The Lady: Suu Kyi, Hikayat Kekerasan Negara dan Perjuangan Kemanusiaan













Seseorang akan bebas dan akan selalu sehijau kemarau
Seseorang akan bebas dan sehitam asam musim hujan
Seseorang akan bebas dan akan lari atau letih
Dan langit akan sedikit dan bintang beralih
Dan antara tiang tujuh bendera dan pucuk pucat pagoda
Seseorang akan bebas dan sorga akan tak ada
Tapi barangkali seseorang akan bebas dan memandangi tandan yang terjulai
Tandan di pohon saputangan, tandan di tebing jalan ke Mandalay

(Aung San Suu Kyi, Goenawan Mohamad)


I

Tahun 1988 adalah masa yang mencekam bagi  Myanmar (Burma). Pembantaian demonstran sudah menjadi tontonan yang biasa. Seperti manusia dianggap hanya daging dan tulang belaka oleh penguasa. Hingga bau mesiu, juga amis darah, menjadi hal yang lazim dihirup. Tapi tak ada gentar bagi kaum oposisi, bagaimana pun rezim militer—kekuatan politik yang berkuasa waktu itu—mencoba memberangusnya. Hingga Aparatus represif negara mengerahkan seluruh kemampuan terbaiknya untuk membungkam mereka.

Hari berganti hari. Perlawanan terus dilangsungkan demi cita-cita demokrasi. Tembakan senapan sudah selalu siap menghadangnya. Hingga Tanah Burma lautan darah. Tanah Burma kemudian hari menjadi kuburan bagi 3.000 jiwa para demonstran. Tapi, masa-masa selanjutnya,  tak ada yang sangka jika rezim yang jumawa itu justru mendapatkan perlawanan yang hebat dari seorang perempuan: Aung San Suu Kyi. Dia hadir seperti membawa kabar baik dari langit.
########################################
## SOAL 1
Salin kembali baris-baris catatan dari baris yang memuat "The image size is (1456, 819)." sampai baris yang memuat "pos(781,114)", termasuk kedua baris tersebut.

## CATATAN UNTUK DIOLAH
########################################
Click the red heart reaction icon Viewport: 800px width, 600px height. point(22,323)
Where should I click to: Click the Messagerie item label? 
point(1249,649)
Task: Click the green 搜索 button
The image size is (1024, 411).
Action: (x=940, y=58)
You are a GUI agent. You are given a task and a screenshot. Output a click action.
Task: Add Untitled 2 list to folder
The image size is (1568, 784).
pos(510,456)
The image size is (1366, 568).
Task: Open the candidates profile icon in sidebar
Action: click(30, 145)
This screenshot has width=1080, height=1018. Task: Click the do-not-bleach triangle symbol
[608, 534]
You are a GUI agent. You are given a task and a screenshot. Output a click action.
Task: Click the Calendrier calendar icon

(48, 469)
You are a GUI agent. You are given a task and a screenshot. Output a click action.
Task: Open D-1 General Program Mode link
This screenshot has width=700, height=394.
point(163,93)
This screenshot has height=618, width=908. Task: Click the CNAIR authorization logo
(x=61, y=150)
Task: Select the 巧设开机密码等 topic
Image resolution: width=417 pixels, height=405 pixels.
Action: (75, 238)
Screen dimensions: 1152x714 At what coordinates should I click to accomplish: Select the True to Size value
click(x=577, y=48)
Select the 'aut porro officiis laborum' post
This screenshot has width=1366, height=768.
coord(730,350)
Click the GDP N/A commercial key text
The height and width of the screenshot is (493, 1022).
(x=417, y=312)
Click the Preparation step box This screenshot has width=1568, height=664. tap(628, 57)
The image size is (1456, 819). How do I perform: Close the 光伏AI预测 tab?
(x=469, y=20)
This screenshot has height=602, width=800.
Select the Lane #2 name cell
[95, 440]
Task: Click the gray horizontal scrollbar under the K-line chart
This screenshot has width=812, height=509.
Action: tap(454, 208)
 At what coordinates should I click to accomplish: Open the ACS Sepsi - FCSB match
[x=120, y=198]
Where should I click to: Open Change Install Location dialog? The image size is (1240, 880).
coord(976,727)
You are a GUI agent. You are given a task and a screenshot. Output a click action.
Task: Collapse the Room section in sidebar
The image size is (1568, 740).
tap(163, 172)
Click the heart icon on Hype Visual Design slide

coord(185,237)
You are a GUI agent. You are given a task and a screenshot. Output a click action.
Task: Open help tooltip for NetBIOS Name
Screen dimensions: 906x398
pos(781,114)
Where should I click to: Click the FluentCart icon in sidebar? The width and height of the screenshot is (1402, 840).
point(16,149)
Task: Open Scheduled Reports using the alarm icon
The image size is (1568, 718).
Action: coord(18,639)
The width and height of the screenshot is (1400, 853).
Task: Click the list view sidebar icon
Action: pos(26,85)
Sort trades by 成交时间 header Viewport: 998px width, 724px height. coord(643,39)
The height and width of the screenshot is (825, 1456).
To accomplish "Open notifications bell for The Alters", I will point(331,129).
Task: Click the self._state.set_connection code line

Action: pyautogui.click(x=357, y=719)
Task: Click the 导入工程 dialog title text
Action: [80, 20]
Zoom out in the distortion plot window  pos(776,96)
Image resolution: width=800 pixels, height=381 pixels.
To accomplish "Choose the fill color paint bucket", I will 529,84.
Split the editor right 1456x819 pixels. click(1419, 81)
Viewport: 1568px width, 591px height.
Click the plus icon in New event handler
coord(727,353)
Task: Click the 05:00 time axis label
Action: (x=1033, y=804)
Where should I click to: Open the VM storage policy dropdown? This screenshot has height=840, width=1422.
########################################
## SOAL 2
Dalam teks, baris puisi mana saja yang diawali dengan "Seseorang akan bebas"? Sebutkan semuanya.

## PEMBAHASAN JAWABAN 1
The image size is (1456, 819). How do I perform: Close the 光伏AI预测 tab?
(x=469, y=20)
This screenshot has height=602, width=800.
Select the Lane #2 name cell
[95, 440]
Task: Click the gray horizontal scrollbar under the K-line chart
This screenshot has width=812, height=509.
Action: tap(454, 208)
 At what coordinates should I click to accomplish: Open the ACS Sepsi - FCSB match
[x=120, y=198]
Where should I click to: Open Change Install Location dialog? The image size is (1240, 880).
coord(976,727)
You are a GUI agent. You are given a task and a screenshot. Output a click action.
Task: Collapse the Room section in sidebar
The image size is (1568, 740).
tap(163, 172)
Click the heart icon on Hype Visual Design slide

coord(185,237)
You are a GUI agent. You are given a task and a screenshot. Output a click action.
Task: Open help tooltip for NetBIOS Name
Screen dimensions: 906x398
pos(781,114)

## PEMBAHASAN JAWABAN 2
Seseorang akan bebas dan akan selalu sehijau kemarau
Seseorang akan bebas dan sehitam asam musim hujan
Seseorang akan bebas dan akan lari atau letih
Seseorang akan bebas dan sorga akan tak ada